[Dataset entries]
■ ■ ■ ■ ■ ■ ■
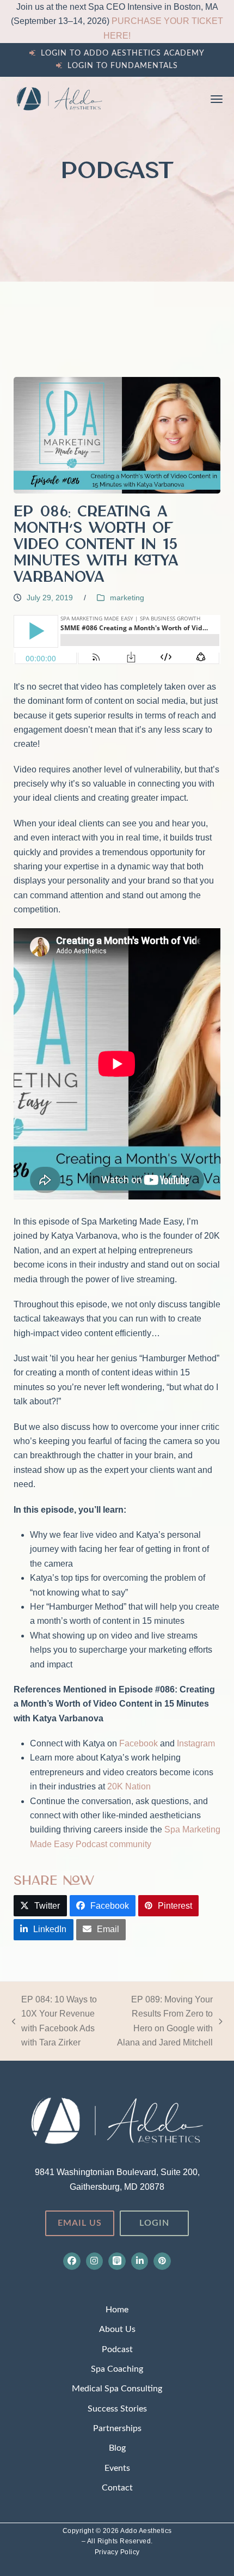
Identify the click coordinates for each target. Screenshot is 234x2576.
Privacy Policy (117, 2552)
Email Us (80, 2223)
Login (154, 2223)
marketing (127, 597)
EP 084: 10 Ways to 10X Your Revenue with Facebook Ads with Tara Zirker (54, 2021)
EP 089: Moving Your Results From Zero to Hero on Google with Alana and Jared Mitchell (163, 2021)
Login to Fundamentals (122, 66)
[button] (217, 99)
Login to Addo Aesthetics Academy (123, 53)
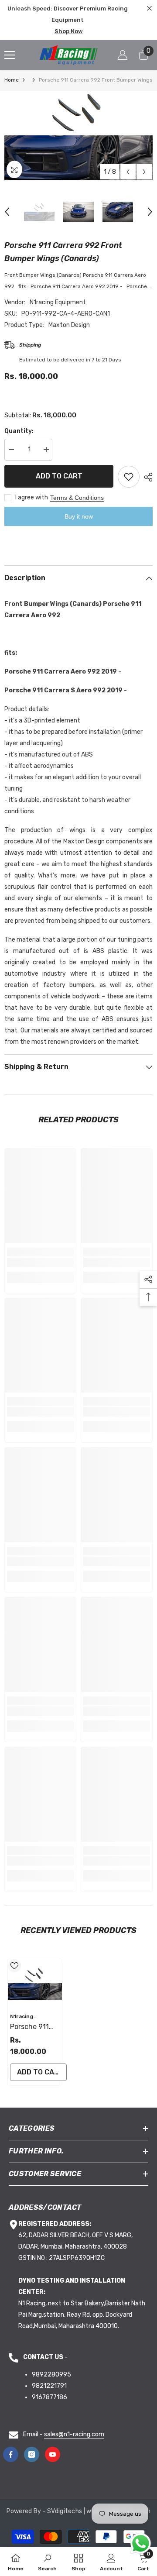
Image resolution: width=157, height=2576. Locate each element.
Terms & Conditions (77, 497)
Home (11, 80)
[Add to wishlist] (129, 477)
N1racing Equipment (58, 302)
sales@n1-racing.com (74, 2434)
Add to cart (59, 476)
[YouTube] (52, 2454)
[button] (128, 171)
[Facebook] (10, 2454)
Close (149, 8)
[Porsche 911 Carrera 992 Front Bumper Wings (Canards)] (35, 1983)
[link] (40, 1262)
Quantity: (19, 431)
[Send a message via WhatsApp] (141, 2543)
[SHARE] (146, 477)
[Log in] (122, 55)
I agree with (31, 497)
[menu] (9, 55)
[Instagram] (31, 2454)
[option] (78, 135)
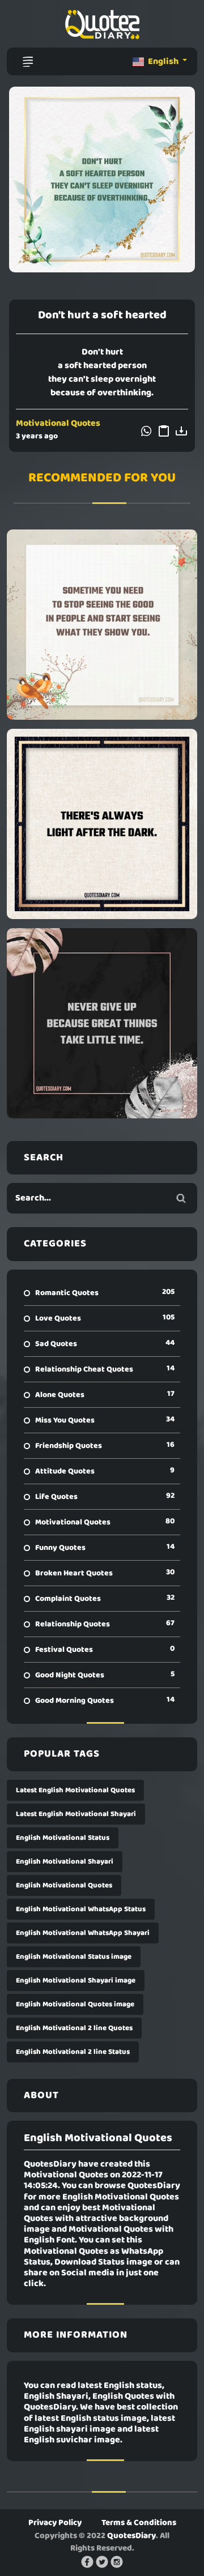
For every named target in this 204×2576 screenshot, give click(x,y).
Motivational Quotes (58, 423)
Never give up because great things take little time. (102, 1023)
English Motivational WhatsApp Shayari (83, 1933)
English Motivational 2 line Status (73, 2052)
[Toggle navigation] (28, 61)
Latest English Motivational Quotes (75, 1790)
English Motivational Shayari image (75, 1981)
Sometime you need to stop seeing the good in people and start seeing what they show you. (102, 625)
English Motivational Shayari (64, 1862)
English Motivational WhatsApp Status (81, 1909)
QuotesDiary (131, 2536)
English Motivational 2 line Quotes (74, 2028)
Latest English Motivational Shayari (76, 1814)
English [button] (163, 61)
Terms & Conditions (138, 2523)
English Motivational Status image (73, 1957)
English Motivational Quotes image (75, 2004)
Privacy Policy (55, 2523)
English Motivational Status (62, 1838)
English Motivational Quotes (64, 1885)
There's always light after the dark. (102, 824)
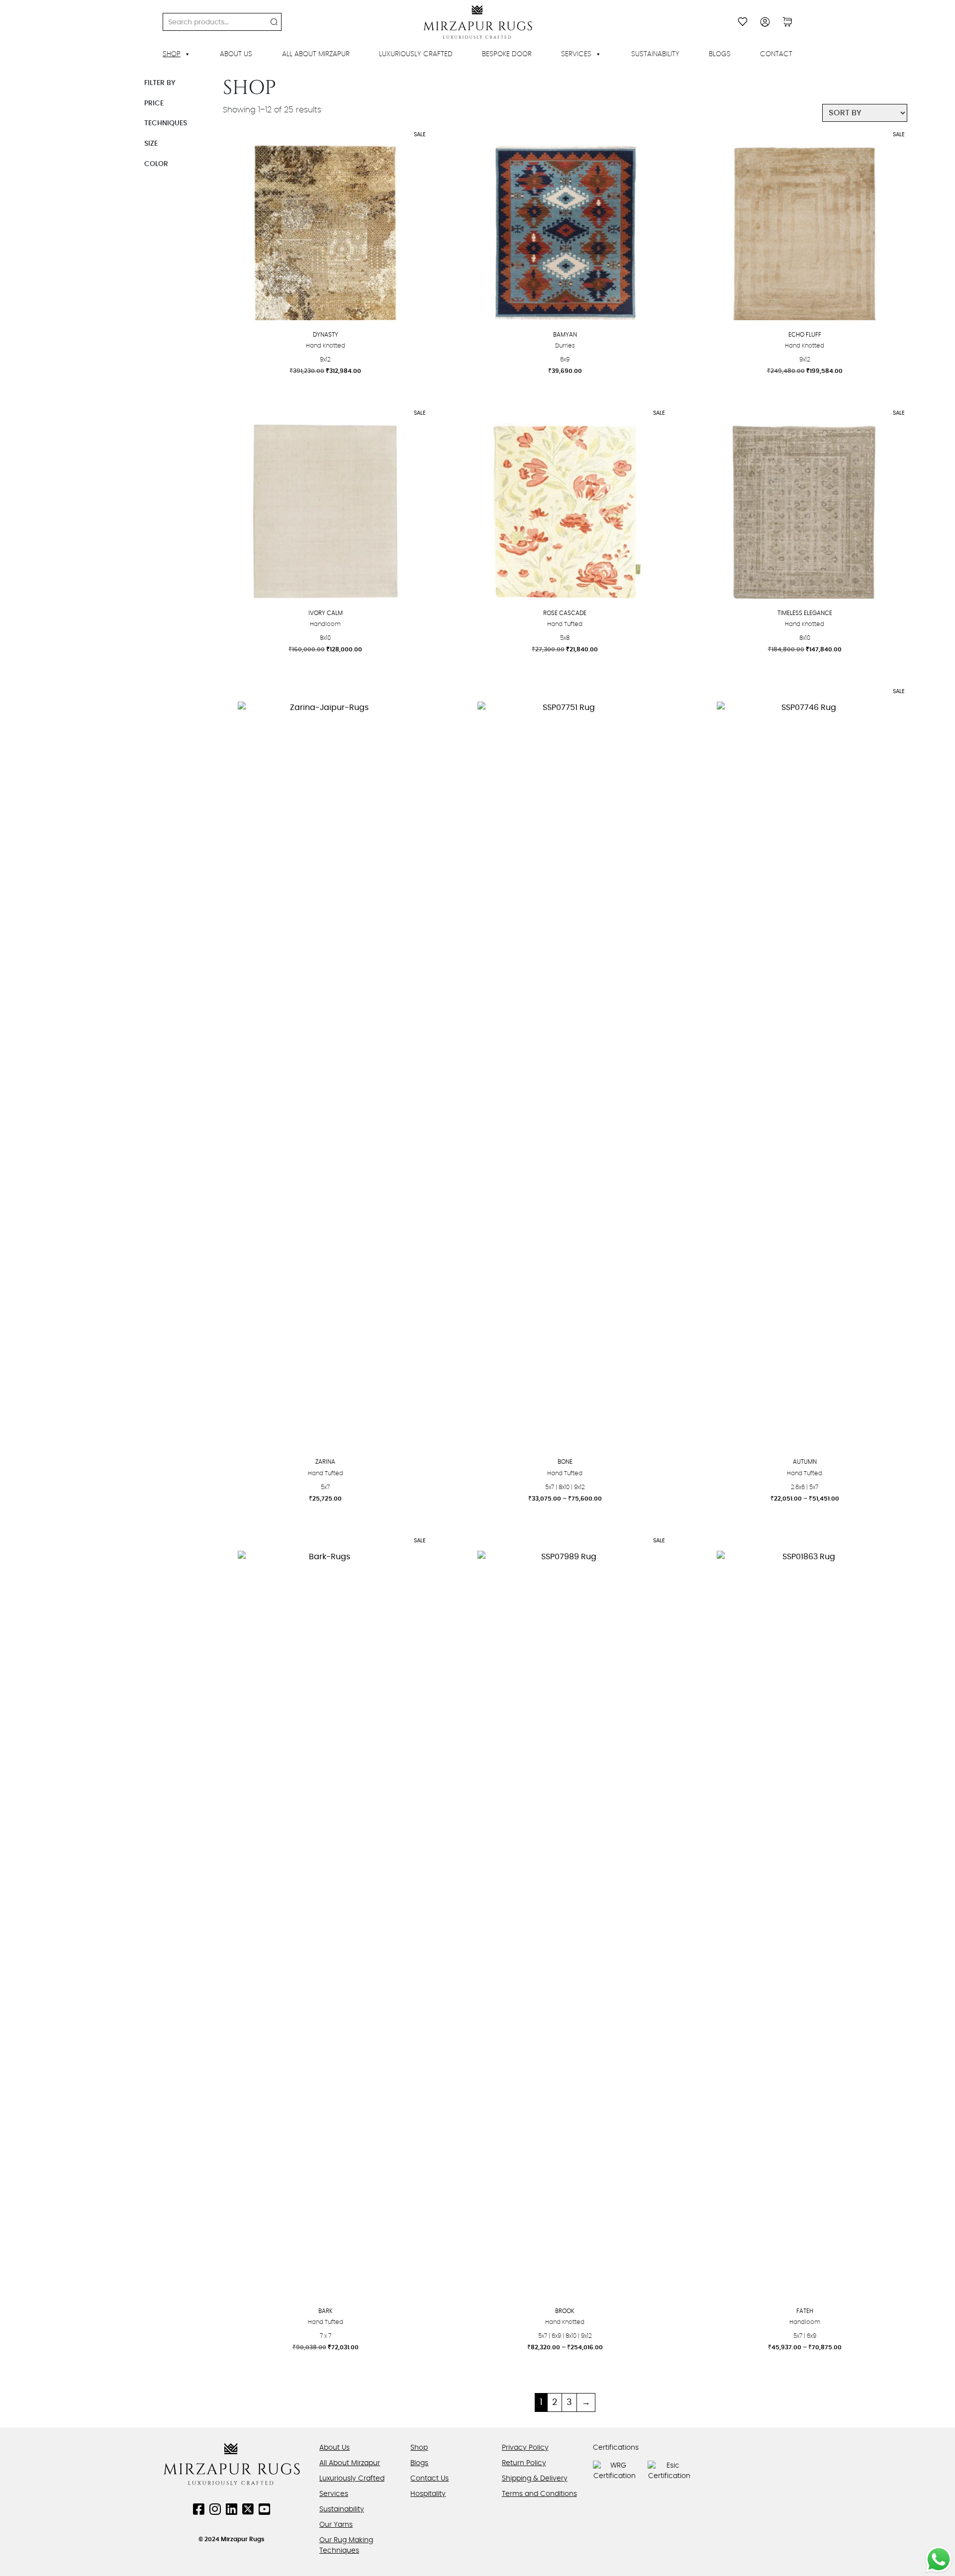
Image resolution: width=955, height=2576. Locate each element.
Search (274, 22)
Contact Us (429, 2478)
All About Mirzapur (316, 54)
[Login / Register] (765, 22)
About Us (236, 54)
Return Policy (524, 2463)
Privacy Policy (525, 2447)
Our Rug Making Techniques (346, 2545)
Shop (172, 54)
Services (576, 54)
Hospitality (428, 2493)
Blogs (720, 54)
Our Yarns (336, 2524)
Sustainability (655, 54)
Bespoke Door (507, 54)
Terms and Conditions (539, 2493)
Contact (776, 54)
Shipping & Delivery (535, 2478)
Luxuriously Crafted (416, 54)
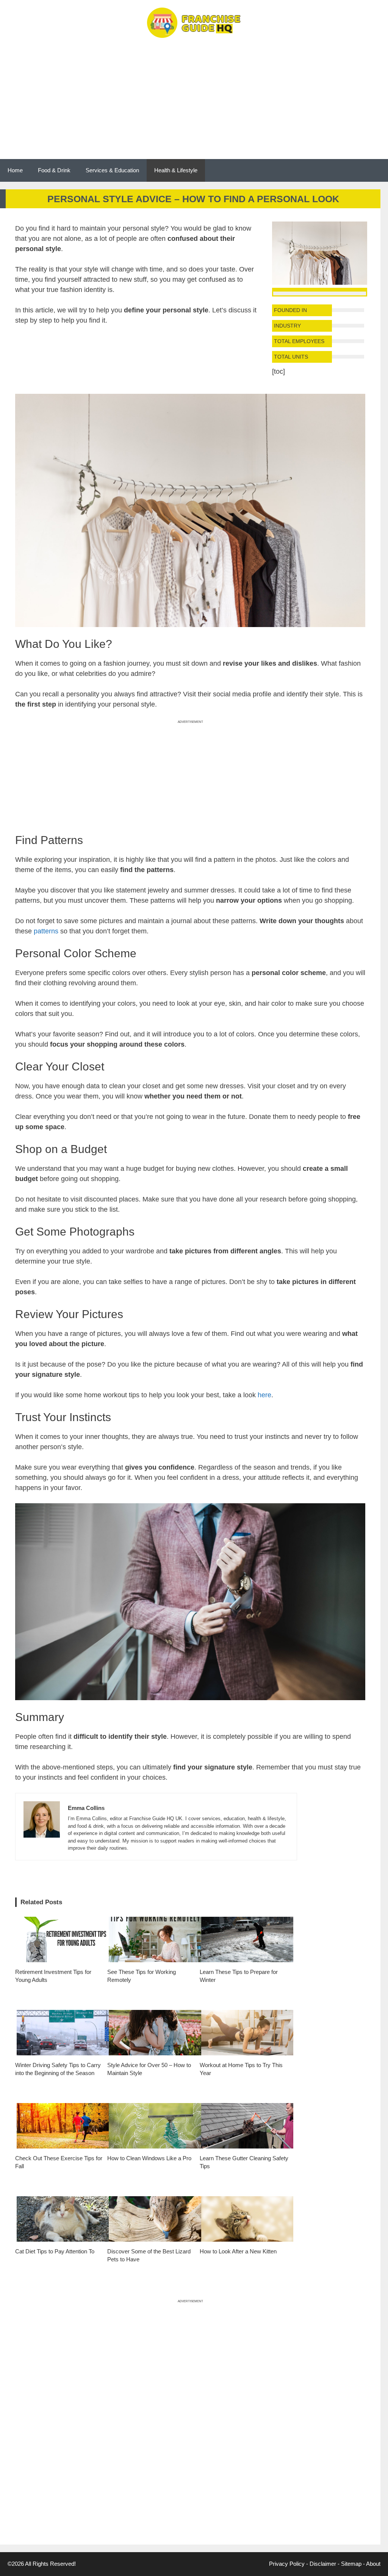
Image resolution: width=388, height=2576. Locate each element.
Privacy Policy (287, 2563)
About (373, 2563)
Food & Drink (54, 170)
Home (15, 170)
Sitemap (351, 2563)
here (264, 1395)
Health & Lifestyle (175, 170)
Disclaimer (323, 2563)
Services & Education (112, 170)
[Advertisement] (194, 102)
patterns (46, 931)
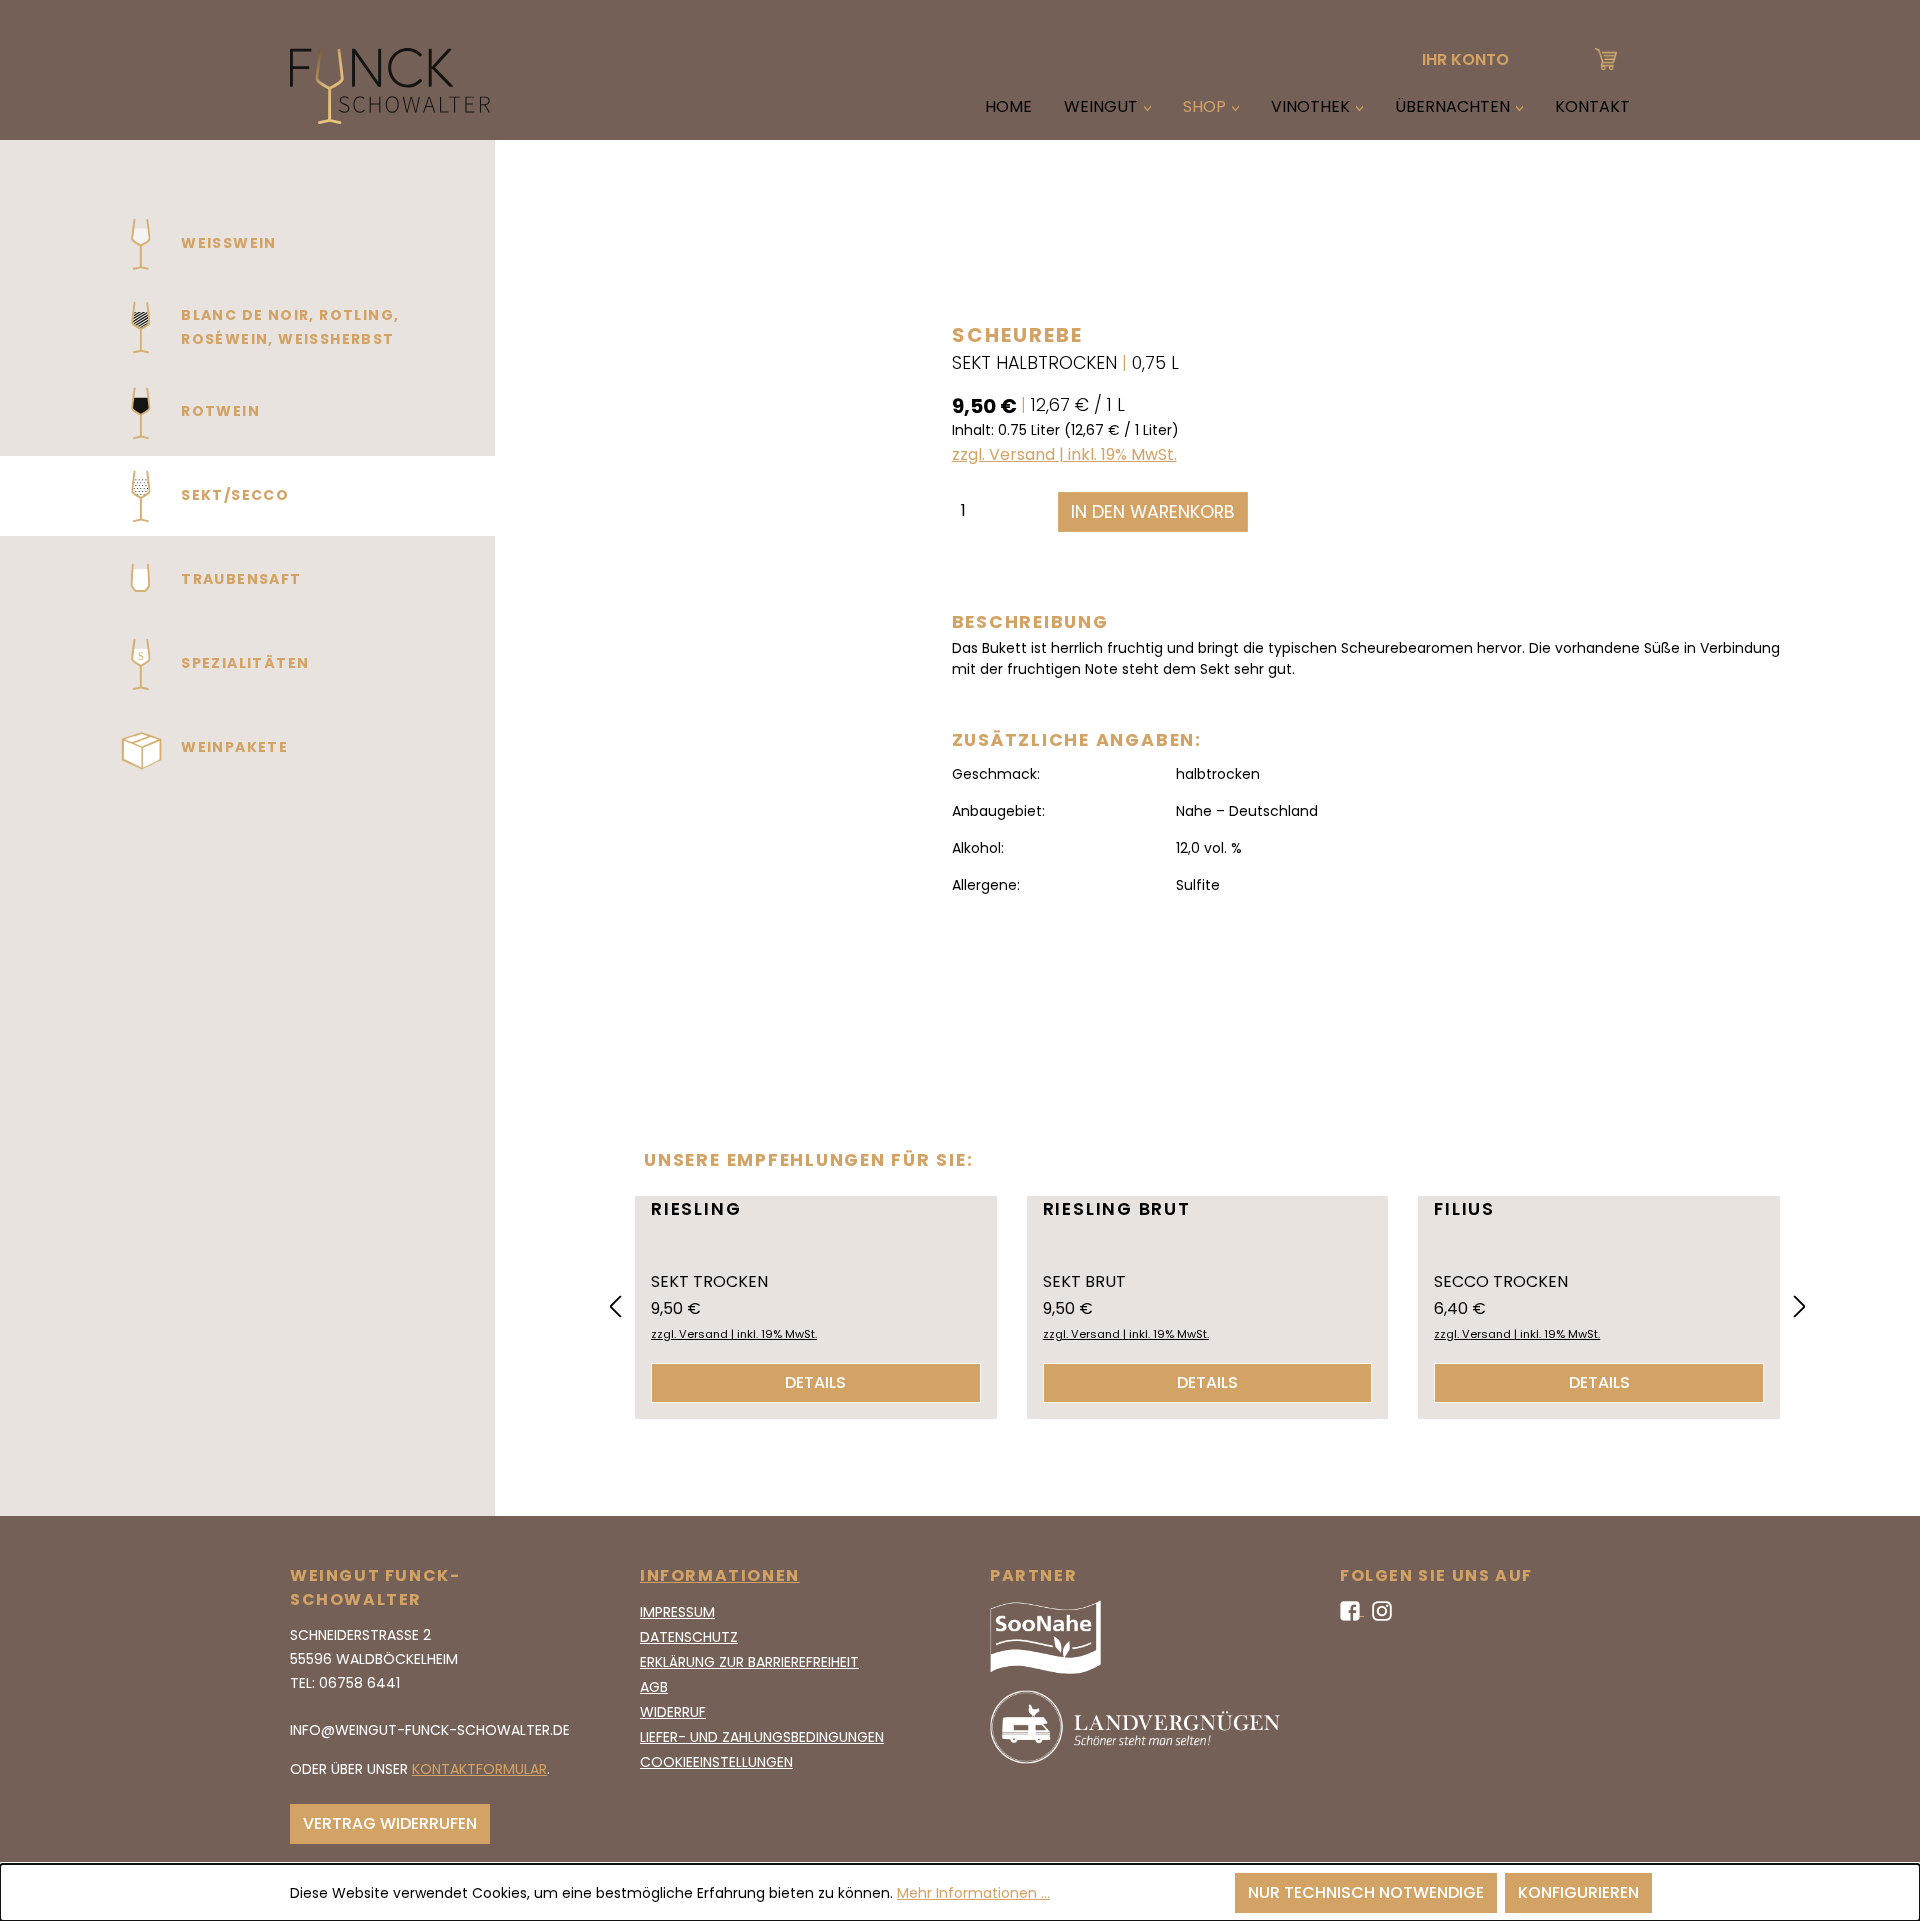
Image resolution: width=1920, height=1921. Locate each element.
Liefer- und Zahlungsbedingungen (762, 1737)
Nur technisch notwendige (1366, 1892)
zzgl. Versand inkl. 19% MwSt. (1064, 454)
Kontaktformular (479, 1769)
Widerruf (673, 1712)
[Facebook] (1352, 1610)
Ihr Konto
■ ■ ■ ■ ■ ■ ■
§ **Required work**
Lines from the one above containing "Sometime you need" down to the one containing "Nur technisch notwendige (1366, 1892)" should be transcribed exactly, with both ends kept and no pictures.

§ **Exercise output**
Sometime you need to stop seeing the good in people and start seeing what they show you. (102, 625)
English Motivational Shayari (64, 1862)
English Motivational WhatsApp Status (81, 1909)
QuotesDiary (131, 2536)
English Motivational 2 line Quotes (74, 2028)
Latest English Motivational Shayari (76, 1814)
English [button] (163, 61)
Terms & Conditions (138, 2523)
English Motivational Status image (73, 1957)
English Motivational Quotes image (75, 2004)
Privacy Policy (55, 2523)
English Motivational Status (62, 1838)
English Motivational Quotes (64, 1885)
There's always light after the dark. (102, 824)
Image resolution: width=955, height=2576. Locate each element.
Search (274, 22)
Contact Us (429, 2478)
All About Mirzapur (316, 54)
[Login / Register] (765, 22)
About Us (236, 54)
Return Policy (524, 2463)
Privacy Policy (525, 2447)
Our Rug Making Techniques (346, 2545)
Shop (172, 54)
Services (576, 54)
Hospitality (428, 2493)
Blogs (720, 54)
Our Yarns (336, 2524)
Sustainability (655, 54)
Bespoke Door (507, 54)
Terms and Conditions (539, 2493)
Contact (776, 54)
Shipping & Delivery (535, 2478)
Luxuriously Crafted (416, 54)
Image resolution: width=388, height=2576. Locate each element.
Privacy Policy (287, 2563)
About (373, 2563)
Food & Drink (54, 170)
Home (15, 170)
Sitemap (351, 2563)
here (264, 1395)
Health & Lifestyle (175, 170)
Disclaimer (323, 2563)
Services & Education (112, 170)
[Advertisement] (194, 102)
patterns (46, 931)
Image resolution: width=1920, height=1921. Locate each element.
Liefer- und Zahlungsbedingungen (762, 1737)
Nur technisch notwendige (1366, 1892)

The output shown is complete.